Consider an example. It is very common to observe a developer building a truly horrible contraption. They use bad tools, in stupid ways, even dangerous, ways. And just as your thinking “oh dear” they get a big grin on contented face. If that happens inside an engineering team you’d likely take the guy aside to discuss the importance of craftsmanship. Or, if you’re a bit wiser, you might move him into sales engineering. That kind of behavior is not bewildering; it’s a sign of somebody solving a problem, creating value. Value today, not tomorrow. It’s a sign of an intense need. Now intense need is not enough to signal a high value product opportunity, for that you also want the need to be wide spread. Once you get over yourself, and learn to appreciate the foolhardy, you can start to see that it is actually a good sign.
But developers don’t just bring a willingness to take risks. They can also bring scarce knowledge that you don’t have. I love these because it’s like meeting somebody at a party who’s an expert in some esoteric art you know nothing about. It’s a trip to a foreign country. It’s the best kind of customer contact – they aren’t telling you about their problems they are revealing intimate information about how to deal with those problems. Like travel to a foreign land it is, again, bewildering.
We caught one of these last fall at The Echo Nest. I love it because it is so entirely off in left field.
The folks at The Echo Nest have pulled together a bundle of technology that knows a lot about the world of music. They have given open access to portion of that technology in the form of a set of web APIs. So they have a developer network. They have breadth of music knowledge because their tools read everything on the web that people are saying about the world of music. They have in depth understanding by virtue of software that listens to music and extracts rich descriptive features about individual pieces. It is all cool.
The surprise?
Last fall Phipip Maynin (a Libertarian, a theoretical finance guy, a hedge fund manager, and one of the developers in The Echo Nest developer network) figured out how to use the APIs to guide stock market investments. How bewildering it that!
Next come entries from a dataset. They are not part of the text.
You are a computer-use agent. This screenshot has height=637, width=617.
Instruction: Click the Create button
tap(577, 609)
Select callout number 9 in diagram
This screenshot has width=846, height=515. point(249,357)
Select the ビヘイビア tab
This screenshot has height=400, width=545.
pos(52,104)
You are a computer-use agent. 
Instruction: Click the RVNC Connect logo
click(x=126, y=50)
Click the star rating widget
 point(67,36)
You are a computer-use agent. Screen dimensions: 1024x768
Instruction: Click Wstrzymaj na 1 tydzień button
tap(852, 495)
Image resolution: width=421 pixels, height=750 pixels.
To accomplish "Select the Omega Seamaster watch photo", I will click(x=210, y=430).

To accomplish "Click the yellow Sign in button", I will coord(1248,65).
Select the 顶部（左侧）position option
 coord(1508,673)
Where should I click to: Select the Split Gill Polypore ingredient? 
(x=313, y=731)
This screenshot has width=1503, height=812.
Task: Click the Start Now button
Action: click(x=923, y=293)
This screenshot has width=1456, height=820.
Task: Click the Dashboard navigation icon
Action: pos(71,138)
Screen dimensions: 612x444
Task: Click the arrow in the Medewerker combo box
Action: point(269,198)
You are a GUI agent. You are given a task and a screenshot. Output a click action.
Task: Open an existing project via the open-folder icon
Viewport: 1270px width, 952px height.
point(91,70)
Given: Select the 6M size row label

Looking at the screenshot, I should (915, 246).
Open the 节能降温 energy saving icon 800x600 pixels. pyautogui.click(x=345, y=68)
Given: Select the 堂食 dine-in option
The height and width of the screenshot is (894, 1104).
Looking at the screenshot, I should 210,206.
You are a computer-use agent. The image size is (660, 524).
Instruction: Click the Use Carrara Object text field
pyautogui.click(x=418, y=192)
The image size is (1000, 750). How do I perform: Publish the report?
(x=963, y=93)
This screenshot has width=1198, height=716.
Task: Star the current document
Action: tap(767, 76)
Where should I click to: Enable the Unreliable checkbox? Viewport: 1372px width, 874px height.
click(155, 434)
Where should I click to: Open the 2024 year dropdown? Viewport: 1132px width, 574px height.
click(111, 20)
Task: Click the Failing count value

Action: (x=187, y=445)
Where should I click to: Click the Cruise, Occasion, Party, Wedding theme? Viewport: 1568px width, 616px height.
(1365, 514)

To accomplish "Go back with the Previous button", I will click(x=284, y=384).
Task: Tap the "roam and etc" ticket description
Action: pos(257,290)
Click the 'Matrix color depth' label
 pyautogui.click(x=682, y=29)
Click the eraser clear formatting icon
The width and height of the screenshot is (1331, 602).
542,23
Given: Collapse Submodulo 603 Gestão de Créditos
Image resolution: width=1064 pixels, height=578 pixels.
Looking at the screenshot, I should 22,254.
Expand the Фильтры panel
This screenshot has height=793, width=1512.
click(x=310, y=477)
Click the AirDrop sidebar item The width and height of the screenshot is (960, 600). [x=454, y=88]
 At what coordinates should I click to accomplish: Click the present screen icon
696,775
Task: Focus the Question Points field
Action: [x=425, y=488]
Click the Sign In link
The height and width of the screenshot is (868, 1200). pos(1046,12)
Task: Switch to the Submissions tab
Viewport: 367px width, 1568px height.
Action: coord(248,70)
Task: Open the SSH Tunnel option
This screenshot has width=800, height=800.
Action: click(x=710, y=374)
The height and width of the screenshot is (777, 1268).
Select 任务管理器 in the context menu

He started with a time series – hit songs – and ran the music analysis software on that series. He then gleaned out correlations between the features of those songs and market behavior. He reports that work in this paper: Music and the Market: Song and Stock Volatility.
It is a perfect example of how the developers in your network bring unique talents to the party. I doubt that anybody at The Echo Nest would have thought of it.
I often get asked were the money is in giving away your technology in some semi-open system. The question presumes that hording the options the technology creates is the safest way to milk the value out them. If you start from that presumption it’s a long march to see that other approaches might generate value. What I love about this example is how it is a delightful value counter point to the greed implicit in that hording instinct. What’s a more pure value generator than market trading scheme?